Zijn terugkeer naar Nederland werd een triomftocht, maar opperrabbijn Dünner weigerde, op formele gronden, zijn morenoe-titel te erkennen: Nederlanders konden alleen tot rabbijn worden benoemd als ze in Nederland het examen hadden afgelegd. Zo werd Meyer de Hond wel rebbe, maar geen rabbijn. Hij hield zich veel met de joodse jeugd bezig. Hij gaf tal van cursussen. Tevens was hij de aanvoerder en ere-voorzitter van de toneelvereniging ’Betsalel‘. In 1913 werd ’Jong-Betsalel‘ opgericht met als doel kinderen die van de lagere school kwamen op te vangen. Voor deze vereniging leidde De Hond een school voor herhalingsonderwijs.

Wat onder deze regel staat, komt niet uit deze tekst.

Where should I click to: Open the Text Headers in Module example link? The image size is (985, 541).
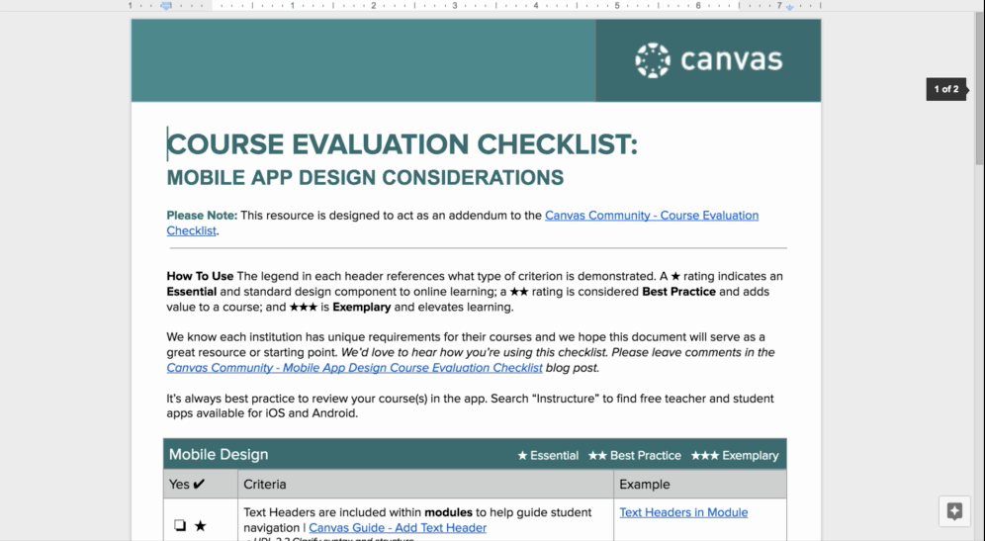(x=683, y=512)
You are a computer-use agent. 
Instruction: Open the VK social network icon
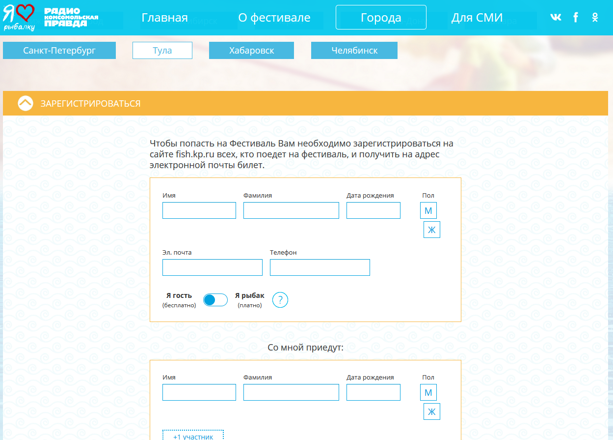[556, 18]
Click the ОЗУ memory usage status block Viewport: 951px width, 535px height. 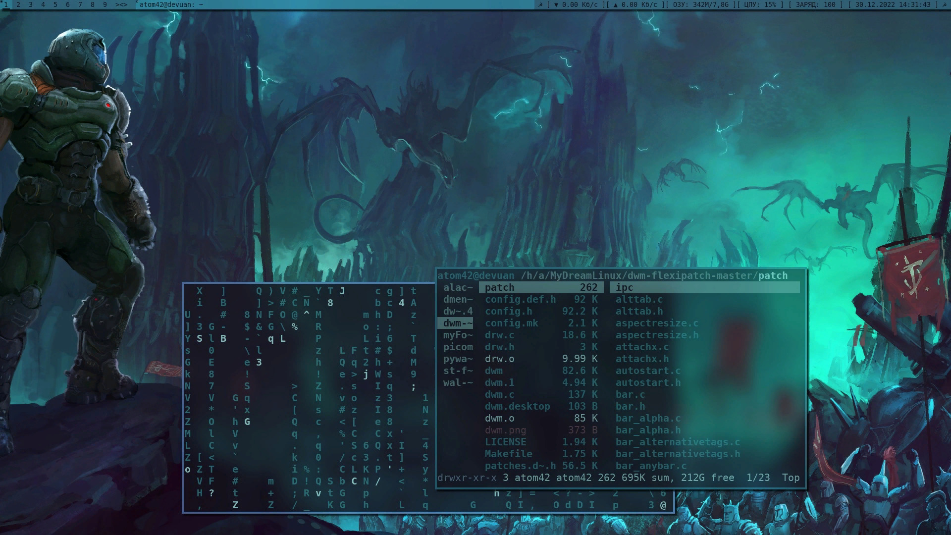(700, 4)
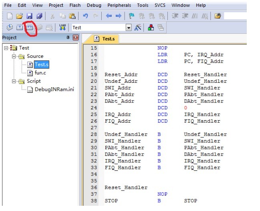The width and height of the screenshot is (260, 211).
Task: Click the Save All files icon
Action: point(39,16)
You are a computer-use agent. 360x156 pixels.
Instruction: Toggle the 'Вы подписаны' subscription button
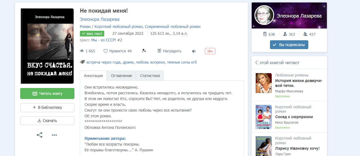click(x=289, y=45)
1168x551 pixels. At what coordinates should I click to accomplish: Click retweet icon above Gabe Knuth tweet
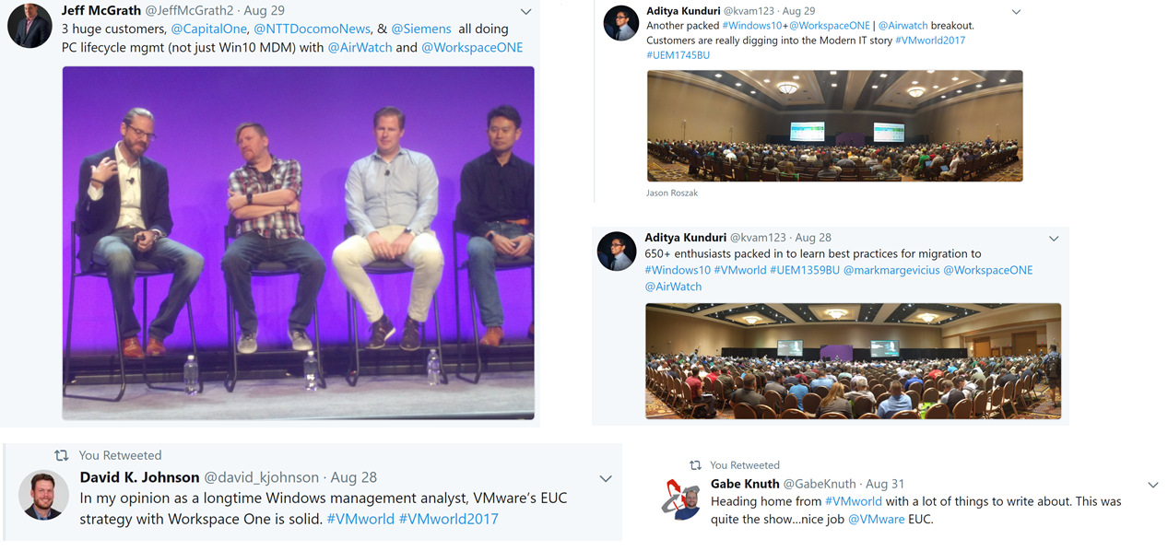[695, 465]
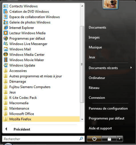Open shutdown options arrow next to lock
The image size is (136, 145).
tap(120, 139)
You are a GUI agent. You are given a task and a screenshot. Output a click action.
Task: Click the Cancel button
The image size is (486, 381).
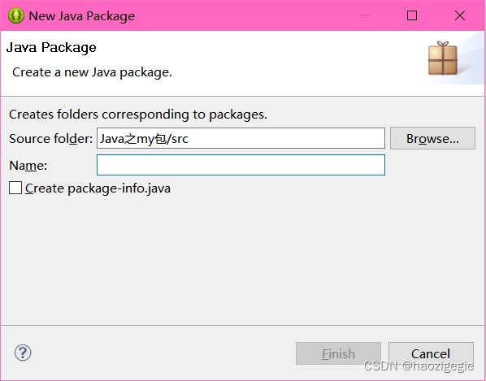coord(431,353)
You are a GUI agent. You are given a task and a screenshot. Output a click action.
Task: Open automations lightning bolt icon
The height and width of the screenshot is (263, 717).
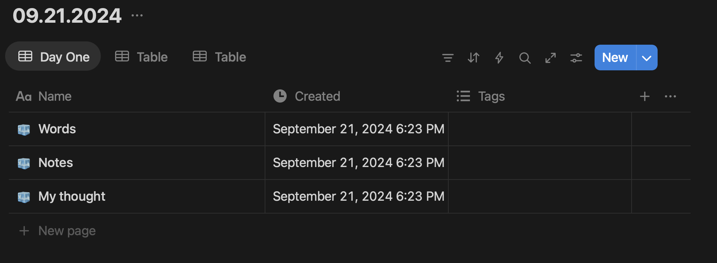click(x=499, y=58)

De Hond redigeerde de ’Joodsche Jeugdkrant‘. Hij schreef een groot aantal novellen, de zogenoemde 'Kiekjes', waarin hij het leven van de arme joden in Amsterdam beschreef. Ook gaf hij de aanstoot tot de oprichting van de Joodse Invalide
In 1942, bij zijn zestigste verjaardag, verleende de toenmalige opperrabbijn Sarlouis hem de morenoe-titel honoris causa.
Meyer de Hond was getrouwd. Hij is met vrouw en kinderen vanuit Westerbork op transport gesteld naar Auschwitz. Van rabbijn De Hond is onder meer bewaard een briefkaart uit Westerbork, gedateerd 9 juli 1943, waarin hij de aangeschrevene bedankt voor een ontvangen brief en waarin hij vraagt of het mogelijk is een pakje te sturen. Meyer de Hond ondertekent de kaart met 'Je Rebbe'.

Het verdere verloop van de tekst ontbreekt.